BlackBerry Playbook: How did Research in Motion lose its way? - aarghh
http://www.slate.com/id/2291255/
======
nextparadigms
It was a classic disruption innovation case. Anyone who knows what that means,
they would've known that RIM and Nokia will be in trouble ever since the first
iPhone came out.

But specifically, RIM is in trouble because either they didn't see the
industry change towards touchscreen devices fast enough, or they didn't care
until recently. Why wouldn't they care? Because until recently their
financials were reaching records after records, and they thought that's the
only metric for the company's future success. "Hey, why would we ever change
when we're making so much money with out old ways?". The problem is disruptive
innovations and market shifts like these are very misleading for incumbents.
The disruptive products don't start hurting the incumbent's financials until
it's already too late to change.

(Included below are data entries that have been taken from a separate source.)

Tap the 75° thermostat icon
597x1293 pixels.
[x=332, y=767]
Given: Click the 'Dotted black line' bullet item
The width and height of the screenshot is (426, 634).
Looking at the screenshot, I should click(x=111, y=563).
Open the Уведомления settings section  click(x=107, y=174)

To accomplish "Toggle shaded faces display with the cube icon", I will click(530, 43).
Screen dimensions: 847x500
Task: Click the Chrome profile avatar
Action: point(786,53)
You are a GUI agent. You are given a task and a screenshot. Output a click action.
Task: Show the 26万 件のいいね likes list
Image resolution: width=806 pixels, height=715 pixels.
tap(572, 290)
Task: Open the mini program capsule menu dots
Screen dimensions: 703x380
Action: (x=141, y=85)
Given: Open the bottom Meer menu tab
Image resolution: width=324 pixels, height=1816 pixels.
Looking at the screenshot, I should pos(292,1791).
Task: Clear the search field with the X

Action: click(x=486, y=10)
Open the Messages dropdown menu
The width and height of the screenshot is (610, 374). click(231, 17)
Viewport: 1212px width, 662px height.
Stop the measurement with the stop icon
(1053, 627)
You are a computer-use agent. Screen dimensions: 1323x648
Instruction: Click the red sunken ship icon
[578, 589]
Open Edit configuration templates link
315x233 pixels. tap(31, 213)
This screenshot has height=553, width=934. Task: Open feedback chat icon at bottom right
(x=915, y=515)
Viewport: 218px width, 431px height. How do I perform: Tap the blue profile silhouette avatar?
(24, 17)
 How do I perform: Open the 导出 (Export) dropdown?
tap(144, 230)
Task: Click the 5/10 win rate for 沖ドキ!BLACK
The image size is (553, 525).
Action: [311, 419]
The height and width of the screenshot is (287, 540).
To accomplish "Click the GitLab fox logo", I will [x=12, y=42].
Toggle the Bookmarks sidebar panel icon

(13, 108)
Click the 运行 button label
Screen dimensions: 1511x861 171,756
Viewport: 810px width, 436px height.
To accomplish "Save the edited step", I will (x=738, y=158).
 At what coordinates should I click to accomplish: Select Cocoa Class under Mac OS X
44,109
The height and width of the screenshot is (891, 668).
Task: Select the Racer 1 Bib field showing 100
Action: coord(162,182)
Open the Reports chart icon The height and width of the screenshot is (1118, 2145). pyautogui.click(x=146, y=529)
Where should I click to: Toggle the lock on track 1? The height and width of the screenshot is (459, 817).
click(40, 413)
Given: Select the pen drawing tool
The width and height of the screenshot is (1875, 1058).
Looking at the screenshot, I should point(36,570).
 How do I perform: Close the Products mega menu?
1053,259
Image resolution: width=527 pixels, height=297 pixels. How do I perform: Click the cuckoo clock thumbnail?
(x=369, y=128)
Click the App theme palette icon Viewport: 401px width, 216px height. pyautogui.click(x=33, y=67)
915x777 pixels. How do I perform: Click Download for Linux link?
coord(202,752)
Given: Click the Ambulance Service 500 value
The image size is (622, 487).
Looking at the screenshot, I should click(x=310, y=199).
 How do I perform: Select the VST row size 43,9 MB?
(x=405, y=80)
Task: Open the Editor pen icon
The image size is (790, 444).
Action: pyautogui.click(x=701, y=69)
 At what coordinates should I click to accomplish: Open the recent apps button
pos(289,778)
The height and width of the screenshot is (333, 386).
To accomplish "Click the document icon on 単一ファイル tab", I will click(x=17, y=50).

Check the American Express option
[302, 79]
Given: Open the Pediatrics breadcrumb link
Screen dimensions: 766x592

That's why they have to start changing fast
as soon as they notice the change catching on in their industry, even if they
are making a lot of money from the old way.

------
bambax
> _Research in Motion's new tablet is a misguided mess. First, a confession: I
> haven't used the BlackBerry PlayBook yet. (...) Reviewers who have gotten
> early access to the PlayBook have been almost universally puzzled by how
> half-baked it is._

Oh, thanks for the disclosure. But why don't you just shut up and wait until
you have something genuine to say, instead of mulching others' opinions??